On this particular Memorial Day, I recall with love, affection, and great respect the veterans of my family: my dad, my mother and father-in-law, my step-mother-in-law, and my uncles. All of them held the Constitution to be as sacred a document as any holy book. All of them believed those truths to be self-evident. And every one of them went to war knowing they might be putting their lives on the line for We, the People and our Constitution. It doesn't get more sacred than that. Those who died, from the American Revolution forward, died so we could be living in a place where all men (and women) are created equal. If we lower our expectations, if we lower the bar of what is and is not acceptable behavior, if we stand by and do nothing as the Constitution is under siege, we are not doing our collective job as We, the People; we are betraying those who died in defense of exactly that. 

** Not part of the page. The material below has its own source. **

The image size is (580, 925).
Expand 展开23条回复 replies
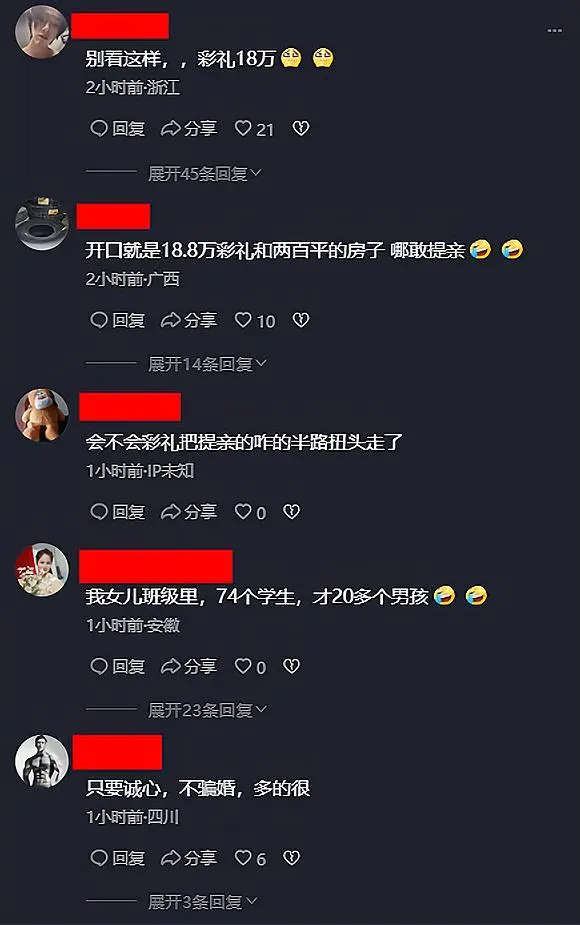pos(207,710)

Unless you're Ivanka....and then it's time to party:

I can't say I'm not worried about our country. I am. I worry about a guy who goes to Europe to visit our allies, embarrasses himself and the nation with his lack of knowledge, understanding, and basic diplomacy, then comes back heralding what a great success the trip was. Chancellor Angela Merkel, a scientist and politician all rolled into one Teutonic powerhouse, disagreed with that assessment. At a rally in Munich on Saturday, she said,
Die Zeiten, in denen wir uns auf andere völlig verlassen konnten, die sind ein Stück vorbei. Das habe ich in den letzten Tagen erlebt.Wir Europäer müssen unser Schicksal wirklich in die eigene Hand nehmen.
The times when we could completely rely on others are a bit over. I have experienced this in the last days. We Europeans really have to take our fate into their own hands. 
That was a not-so-veiled admonishment that America and Great Britain can no longer be counted upon to be reliable partners. She's not wrong, you know. The British have their own issues  with Brexit, and that takes up a whole lotta space right now, rightfully so. But what's America's excuse? A guy who sits on the throne at 3 a.m. sending out ridiculous tweets? Yep. That's the one. The least he could do is spell-check.

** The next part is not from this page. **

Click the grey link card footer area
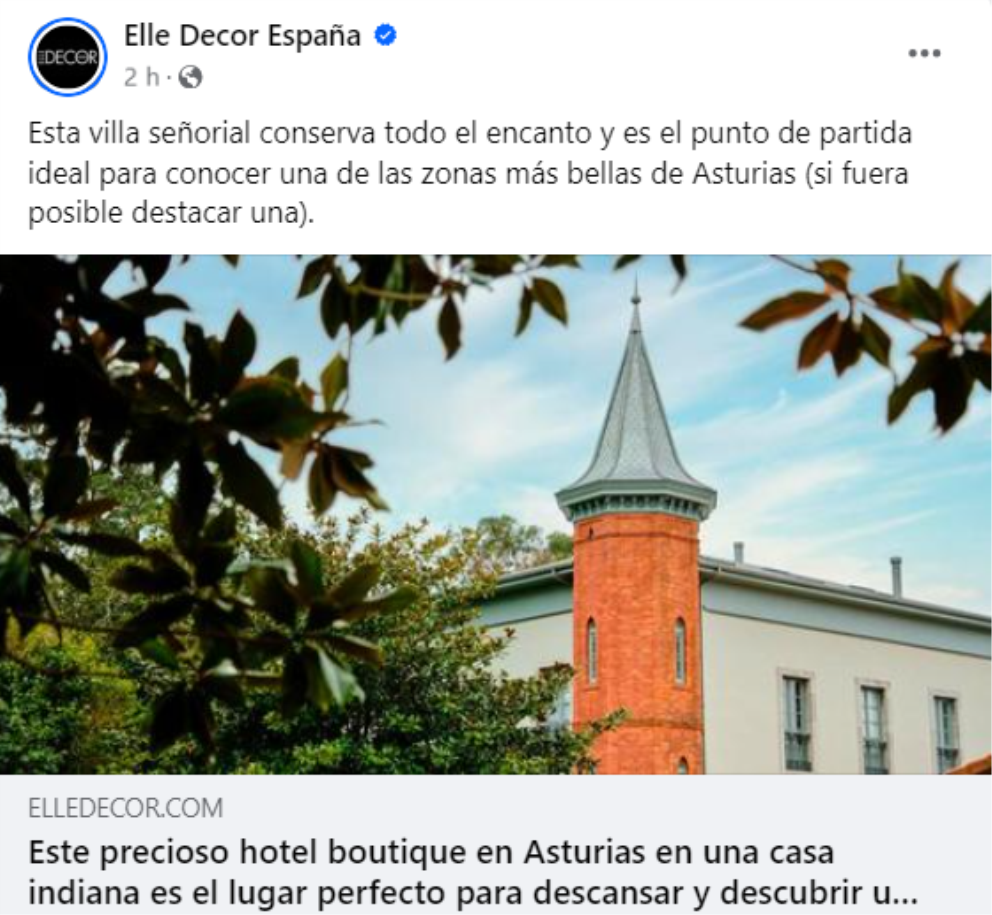 click(x=496, y=845)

Whether or not he was entitled to be in the front row, shoving someone aside is just not done. Whether it's another child on the playground or a fellow head of state, we teach our children bullying is not acceptable in any form, and one would certainly expect his parents would have done the same. Thank goodness that Montenegro's Prime Minister, Duško Markovićwas the adult in the room, and said:
This was an inoffensive situation. I do not see it in any other way. I had the opportunity today to thank President Trump personally for his support, speedy ratification of the Accession Protocol in the U.S. Senate, the overall support for Montenegro’s Euro-Atlantic integration and of course the further development of our bilateral relations. But,when journalists are differently commenting this scene , I want to tell you that it is natural for the President of the United States to be in the first row.

If you think for one New York minute that the Prime Minister was even mildly not offended, well, I have a bridge in Brooklyn I can sell you. For all I know, Mr. Marković's the beast that ate Yugoslavia; who knows. In this time at this moment, he took the high road and, quite frankly, set the adult example for the toddler-in-chief. No matter what he thought at the exact moment he's being shoved aside, he declined to criticize of embarrass the head-of-state of another country. Not that the lesson will stick.

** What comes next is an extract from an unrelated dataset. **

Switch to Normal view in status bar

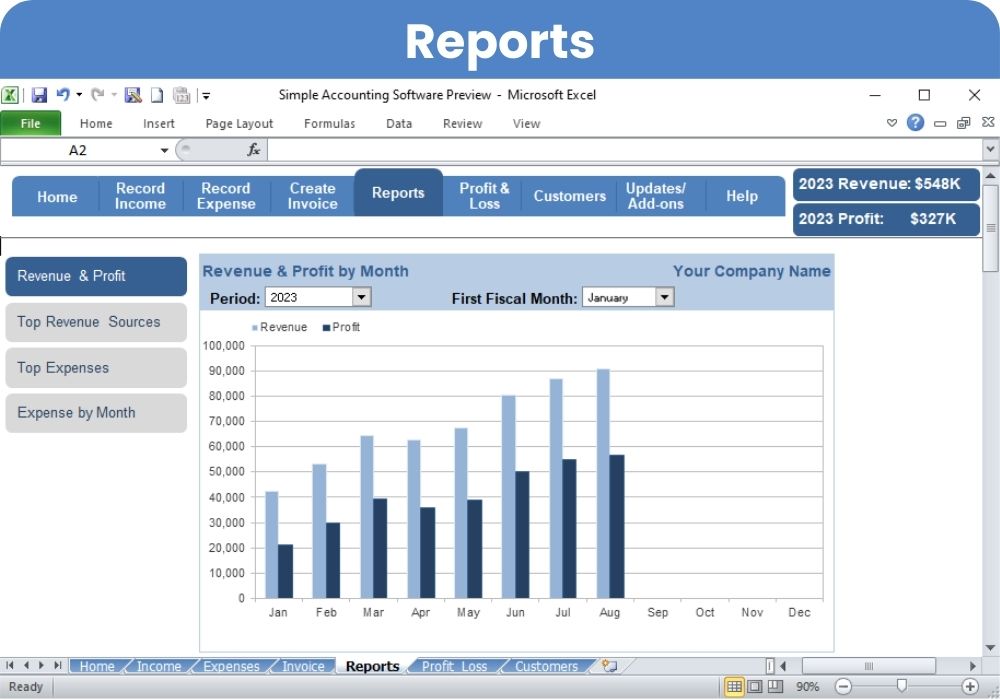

Say what you want about this president, but do not defend the streams-of-incontinence that come out of the oval potty in the middle of the night, and do not defend school yard bully behavior. 

New French president Emmanuel Macron took on the toddler directly with the simplest of gestures: the handshake.  As President Macron  told Le Journal du Dimanche:
 Ma poignée de main avec lui, ce n'est pas innocent, ce n'est pas l'alpha et l'oméga d'une politique mais un moment de vérité. Il faut montrer qu'on ne fera pas de petites concessions, même symboliques, mais ne rien surmédiatiser non plus.
My handshake with him is not innocent, it is not the alpha and omega of a policy but a moment of truth. We must show that we will not make small concessions, even symbolic ones, but we must not over-mediate either. 
What an interesting tidbit of diplomacy! Old fashioned, yet so modern. So direct, so subtle, so French. As they say in France, "Yasher koach, Monsieur Le President!"

There were so many moments of monumental chagrin during this trip, it's hard to pick just one as my favorite. Certainly the "Having a great time, wish you were here," note in the guestbook at Yad Vashem would be amongst the top contenders. Wandering out of his meeting with Bibi, only to be led back in by his handlers was another fond memory. And who can forget his speech at NATO, when he completely misunderstood how the treaty organization is funded and works. Ever hear of Article 5?  Apparently, our feckless leader has not. This is kind of a key issue here. 

Best picture, however must go to the Vatican. You cannot possibly beat the family picture.  

The Addams family does Rome. 

The Wifely Person's tip o'the week comes from the Free Melania Movement:

Dress for the job you want.....

NOTE TO MY READERS: Thank you to all who wrote to say the first word was Sunday, not Monday. For reasons I cannot possibly explain, the final version of what I saw said MONDAY. When I started the episode, it was indeed Sunday, and therein lies the error. I thought I corrected the first line early on.  How it appeared corrected on my side, but not outside remains a mystery to me. That said, the appropriate Ziggyism is "99% of all computer issues can be isolated between the keyboard and the chair."  I will own the error. <sigh>


  1. I don't want to rain on your Memorial Day parade but my fact-checker says that Memorial Day was Monday, May 30th -- not Sunday the 29th.

    Absolutely loved the Tip of the Week.

    1. Ummmm. not sure what you mean. Today is Tuesday, May 30th. Yesterday was Monday, May 29th, which was Memorial Day observed in 2017.

      If you are suggesting yesterday was Monday, May 30th, you need a better calendar.

    2. Guess it's time to throw out my 2016 calendar -- what year are we in now? Have we had the Presidential elections yet? Sure hope Hillary wins.